Code review is the review of application code by peers or by third parties in order to discover and repair mistakes in the code that were introduced in the initial phases of development. As a security professional, you need to be involved in code review and if you do not have a background in application development, you should bring in the appropriate skills to search for known vulnerabilities. Code review, also called peer review, is not a one-time activity. It should be performed at every stage of development and then periodically throughout the lifecycle of the application. Because of its role in guaranteeing the stability and quality of the final product, code review should be inserted in to the development project's schedule before significant milestones, such as the completion of major modules, rounds of testing (unit, system, and user acceptance), and maintenance cycles where defects and other issues are addressed.
Risk assessment is a relatively straightforward activity and there are a number of models that are available. Most models are based on the following approach. The potential threats are identified. For each risk, ratings are assigned for the probability of each threat occurring, the impact, and the projected timeline. The rating can be as simple as selecting a number between 1 and 10 with 1 being the lowest ranking and 10 being the highest. The formula for calculating the priority of risks is Probability * Impact * Timeframe (P*I*T). These three elements multiplied together determine each risk's Risk Priority Number (RPN).[3] The prioritization is the significant exercise because it determines where the investment needs to be made. More effort should be devoted to mitigating an individual risk with a higher relative RPN than with a lower relative RPN. That being said, risks also need to be addressed and managed at a macro level to ensure that the new or modified system corporate obligations, regulatory standards, and industry best practices.

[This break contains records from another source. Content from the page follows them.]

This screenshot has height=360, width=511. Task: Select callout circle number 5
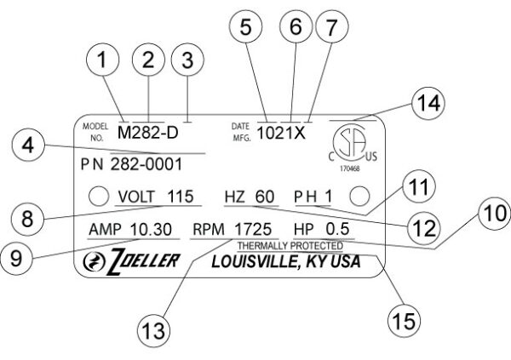tap(245, 28)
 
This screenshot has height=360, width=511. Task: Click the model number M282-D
tap(147, 133)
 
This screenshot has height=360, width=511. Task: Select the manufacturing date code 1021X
tap(281, 134)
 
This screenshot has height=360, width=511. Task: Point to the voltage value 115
tap(181, 197)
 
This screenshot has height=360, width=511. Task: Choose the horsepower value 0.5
tap(338, 230)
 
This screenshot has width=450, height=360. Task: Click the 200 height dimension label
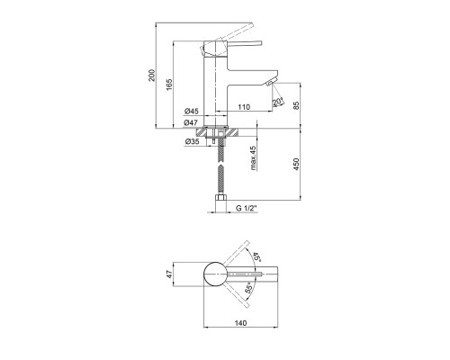pos(152,76)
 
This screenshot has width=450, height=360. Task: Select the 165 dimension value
pos(169,85)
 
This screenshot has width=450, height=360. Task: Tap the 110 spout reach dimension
pos(244,107)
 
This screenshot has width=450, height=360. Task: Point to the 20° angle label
pos(278,102)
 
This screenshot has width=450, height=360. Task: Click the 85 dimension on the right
pos(296,105)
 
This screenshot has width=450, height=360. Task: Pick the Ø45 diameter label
pos(192,111)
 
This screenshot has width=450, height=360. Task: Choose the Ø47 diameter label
pos(191,122)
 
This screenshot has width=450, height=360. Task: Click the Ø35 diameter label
pos(192,141)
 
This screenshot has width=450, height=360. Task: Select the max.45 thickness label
pos(253,158)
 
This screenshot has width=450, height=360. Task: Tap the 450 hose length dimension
pos(296,165)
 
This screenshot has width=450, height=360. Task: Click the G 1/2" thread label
pos(247,208)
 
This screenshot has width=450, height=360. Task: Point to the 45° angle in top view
pos(256,257)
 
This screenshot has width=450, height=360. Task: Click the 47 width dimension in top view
pos(170,274)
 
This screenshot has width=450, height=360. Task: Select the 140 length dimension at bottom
pos(240,323)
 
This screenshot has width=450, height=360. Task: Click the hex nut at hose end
pos(220,198)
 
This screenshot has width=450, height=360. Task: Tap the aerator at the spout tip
pos(271,83)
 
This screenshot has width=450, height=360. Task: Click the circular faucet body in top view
pos(215,274)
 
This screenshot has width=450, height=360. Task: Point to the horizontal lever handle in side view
pos(243,43)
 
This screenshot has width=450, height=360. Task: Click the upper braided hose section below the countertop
pos(221,148)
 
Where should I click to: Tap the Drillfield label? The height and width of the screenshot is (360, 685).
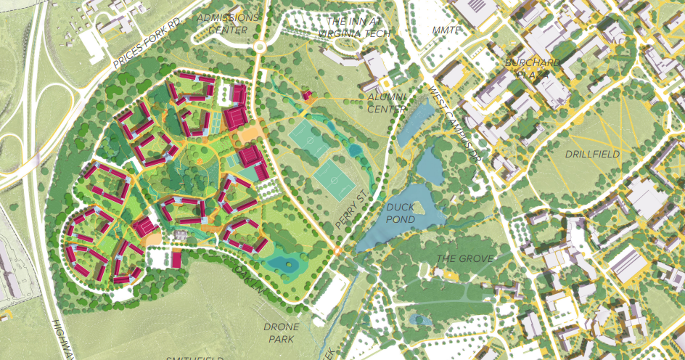coord(593,154)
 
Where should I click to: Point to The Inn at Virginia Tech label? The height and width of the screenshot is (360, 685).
coord(358,28)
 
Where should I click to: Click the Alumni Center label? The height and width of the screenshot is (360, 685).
coord(387,102)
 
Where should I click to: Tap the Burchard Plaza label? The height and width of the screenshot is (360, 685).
coord(535,68)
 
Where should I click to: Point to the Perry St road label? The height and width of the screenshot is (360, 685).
coord(353,210)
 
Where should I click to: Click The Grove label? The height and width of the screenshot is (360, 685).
coord(464,258)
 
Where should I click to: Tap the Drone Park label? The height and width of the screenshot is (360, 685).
coord(281,332)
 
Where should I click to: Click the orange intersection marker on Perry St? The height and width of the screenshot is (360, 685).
coord(337,251)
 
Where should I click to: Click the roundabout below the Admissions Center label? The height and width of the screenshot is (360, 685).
coord(258,48)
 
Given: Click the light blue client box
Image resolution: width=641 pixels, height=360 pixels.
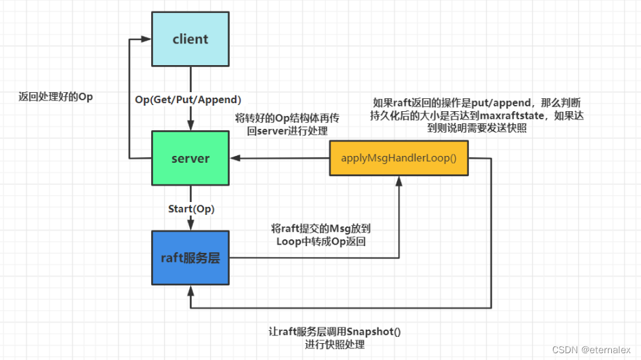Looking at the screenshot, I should [x=190, y=39].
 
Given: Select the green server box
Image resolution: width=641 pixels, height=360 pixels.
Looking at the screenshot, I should [x=190, y=158].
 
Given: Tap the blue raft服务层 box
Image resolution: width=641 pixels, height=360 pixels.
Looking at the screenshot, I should [x=190, y=258].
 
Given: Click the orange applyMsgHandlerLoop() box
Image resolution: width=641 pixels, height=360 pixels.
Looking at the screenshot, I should [x=398, y=158].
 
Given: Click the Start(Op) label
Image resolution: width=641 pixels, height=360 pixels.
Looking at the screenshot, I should [x=190, y=208].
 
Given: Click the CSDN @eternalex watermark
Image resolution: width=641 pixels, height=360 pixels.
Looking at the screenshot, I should [x=592, y=350].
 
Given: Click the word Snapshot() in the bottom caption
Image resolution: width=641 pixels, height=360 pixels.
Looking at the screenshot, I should [x=373, y=332].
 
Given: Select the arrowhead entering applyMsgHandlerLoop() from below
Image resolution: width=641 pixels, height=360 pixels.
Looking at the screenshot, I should [x=398, y=181].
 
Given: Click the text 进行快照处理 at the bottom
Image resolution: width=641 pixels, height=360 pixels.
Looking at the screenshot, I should [x=335, y=344].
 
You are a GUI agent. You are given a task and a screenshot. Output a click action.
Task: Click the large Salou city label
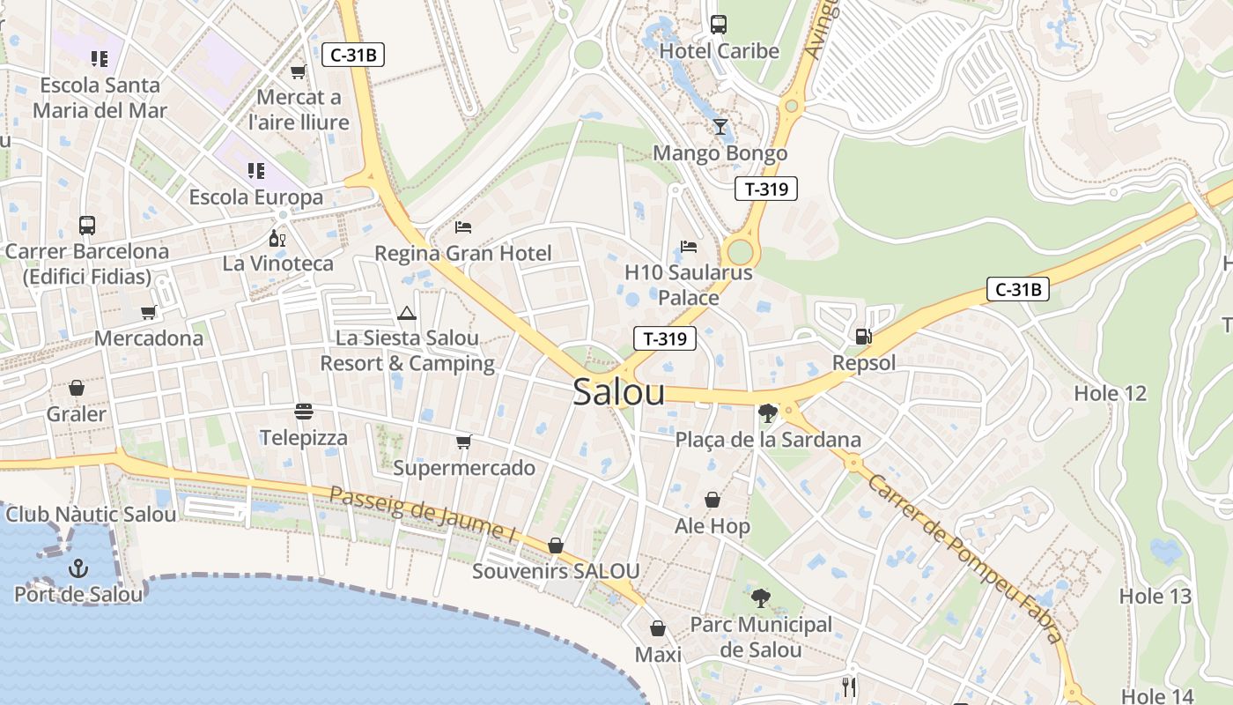618,392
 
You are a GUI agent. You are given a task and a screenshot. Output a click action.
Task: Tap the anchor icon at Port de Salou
79,568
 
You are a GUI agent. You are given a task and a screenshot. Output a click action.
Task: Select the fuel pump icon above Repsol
864,336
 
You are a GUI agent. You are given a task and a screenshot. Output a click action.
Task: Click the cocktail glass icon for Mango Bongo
720,127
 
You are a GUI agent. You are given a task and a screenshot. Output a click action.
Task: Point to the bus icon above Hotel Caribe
719,25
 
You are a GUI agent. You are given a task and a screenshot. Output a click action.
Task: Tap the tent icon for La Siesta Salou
406,313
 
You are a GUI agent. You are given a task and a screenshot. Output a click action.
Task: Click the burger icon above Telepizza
304,412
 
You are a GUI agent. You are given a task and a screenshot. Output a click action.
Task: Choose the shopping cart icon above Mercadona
149,312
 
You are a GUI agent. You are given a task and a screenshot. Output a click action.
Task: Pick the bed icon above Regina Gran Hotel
463,227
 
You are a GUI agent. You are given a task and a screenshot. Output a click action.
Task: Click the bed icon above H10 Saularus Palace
689,247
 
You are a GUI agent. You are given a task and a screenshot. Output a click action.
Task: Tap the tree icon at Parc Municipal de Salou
760,598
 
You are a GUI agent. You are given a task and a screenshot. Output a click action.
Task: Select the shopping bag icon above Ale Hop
712,501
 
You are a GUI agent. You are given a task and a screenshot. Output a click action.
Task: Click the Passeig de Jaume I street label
422,513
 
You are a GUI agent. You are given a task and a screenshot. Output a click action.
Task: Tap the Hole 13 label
1155,597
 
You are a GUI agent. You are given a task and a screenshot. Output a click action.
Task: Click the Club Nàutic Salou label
91,515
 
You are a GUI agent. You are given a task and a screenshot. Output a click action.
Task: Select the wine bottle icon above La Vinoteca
277,238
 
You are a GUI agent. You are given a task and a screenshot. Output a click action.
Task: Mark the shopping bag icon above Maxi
658,629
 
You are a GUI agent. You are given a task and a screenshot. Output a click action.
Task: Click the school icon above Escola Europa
255,170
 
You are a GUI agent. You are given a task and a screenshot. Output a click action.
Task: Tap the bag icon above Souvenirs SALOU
555,545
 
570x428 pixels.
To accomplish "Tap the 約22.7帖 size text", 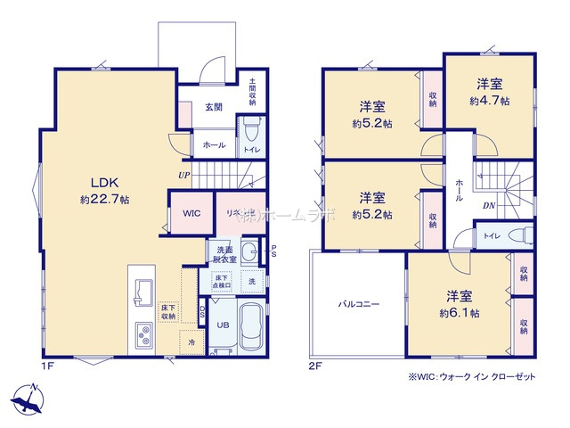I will [104, 201].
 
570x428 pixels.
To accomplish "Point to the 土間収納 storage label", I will [252, 90].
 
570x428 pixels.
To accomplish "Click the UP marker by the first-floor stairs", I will [183, 175].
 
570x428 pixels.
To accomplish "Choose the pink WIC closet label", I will [191, 214].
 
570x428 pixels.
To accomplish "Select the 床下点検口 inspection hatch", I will [221, 281].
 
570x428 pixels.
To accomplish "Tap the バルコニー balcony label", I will [358, 304].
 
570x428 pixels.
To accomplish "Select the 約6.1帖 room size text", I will [459, 314].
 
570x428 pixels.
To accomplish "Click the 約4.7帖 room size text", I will [489, 101].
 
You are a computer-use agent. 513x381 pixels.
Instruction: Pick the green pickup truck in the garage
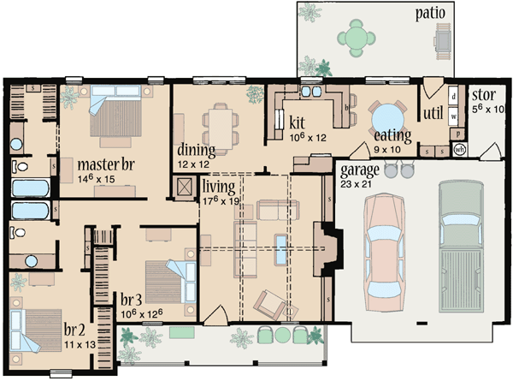(x=463, y=250)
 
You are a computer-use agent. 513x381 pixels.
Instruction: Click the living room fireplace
(x=324, y=249)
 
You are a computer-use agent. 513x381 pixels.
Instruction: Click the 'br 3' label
(x=131, y=300)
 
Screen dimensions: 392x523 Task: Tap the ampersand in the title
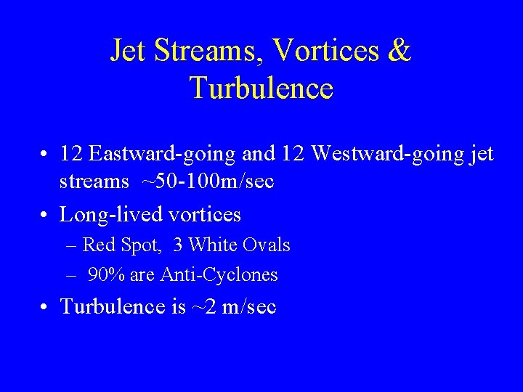click(399, 52)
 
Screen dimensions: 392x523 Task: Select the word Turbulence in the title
click(262, 88)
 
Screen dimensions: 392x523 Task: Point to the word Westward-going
click(375, 154)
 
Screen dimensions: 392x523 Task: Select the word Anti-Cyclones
click(230, 275)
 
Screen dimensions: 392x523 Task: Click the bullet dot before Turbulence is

Second Defensive Layer: Leave No Hole Unpatched
You are probably tired of hearing this by now, but please do not stop reading. The reason for repeating the need for effective patch management in multiple chapters is that it is terribly important that it is not overlooked or trivialized. The avenue that an attacker could have used in both attack scenarios in this chapter is through neglected or poorly executed patch management. As mentioned in Chapter 2, “Active Directory – Escalation of Privilege,” in 2001, Nimda, Code Red, and Code Red II worms were so successful because many server administrators had failed to patch their IIS servers with a set of security patches that had been available for more than a year. In these two cases and many others, negligent patch management practices led to millions of dollars of damage in lost productivity, online sales, and reputation.
In the current day and age, a server administrator's options for patch management are plentiful, and there is little excuse for ignoring the application of patches. At the time of writing, Microsoft is still making Windows Server Update Services available as a free download. It is available as an out-of-band component in Windows Server 2008. Microsoft System Center Configuration Manager is also available for patch management, in addition to a host of other systems management functions.